Now every window is streaked and dusty. Dead flies gather on windowsills. Paintings which you bought but never managed to hang are stacked against walls. Everywhere smells of decaying cut flowers. Maybe I will find you on the top floor. I hitch my too-tight black skirt up above my knees, then hurry up the cramped attic stairs, peer along the slanting corridor. Your behaviour now is rather silly and you know that.
Occasionally, I think I hear you. A rustle or a suppressed cough, the soft click-close of a door. The house turning and settling, finding a new and reluctant stability in this changed time. You were told the arrangements. You cannot claim you did not know. The person you were – the person I knew – was never a person to make trouble for others. But who are you now in this bruised and severed world? Who can tell?
I search the bathroom on the top floor and then the bedrooms. Brass beds, velvet quilts, Victorian wardrobes and dressers. Dark floor rugs with faded but intricate patterns, curtains made of jewel-coloured silks. Fringed lampshades. Soft brown, dark red, dusty plum, emerald green. You always loved a Gothic look, a fairy tale style, a gingerbread house.

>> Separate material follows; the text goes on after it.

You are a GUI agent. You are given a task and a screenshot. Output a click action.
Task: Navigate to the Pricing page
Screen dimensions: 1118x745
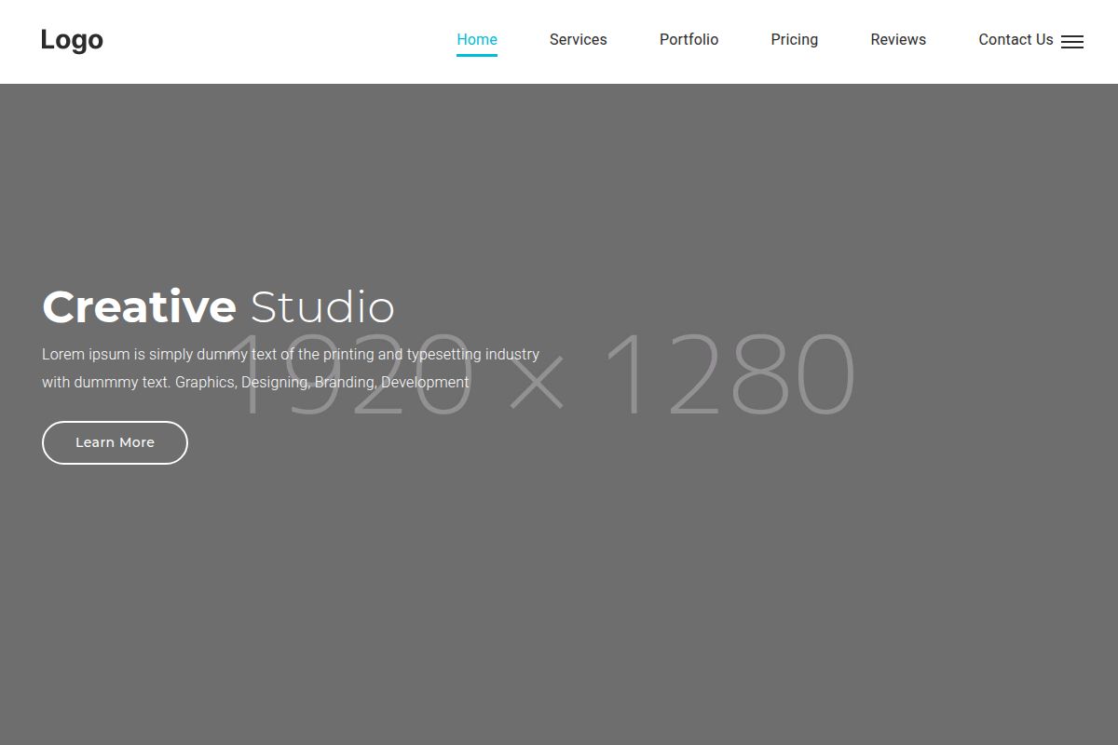[x=794, y=39]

Something burlesque, performative, eccentric.
Still, I don’t think you would hide in a wardrobe or under a bed. This is not a silly children’s game. The rituals we will enact today are for grown-ups, definitely for grown-ups. We have all aged rapidly in the last few months. As I shut a door, I hear movement on the floor below. I hurry to the stairs, look over the bannister. I catch a glimpse of you. Silver hair, tall and slightly snake-like. A flexibility in the waist and a flickering speed of movement.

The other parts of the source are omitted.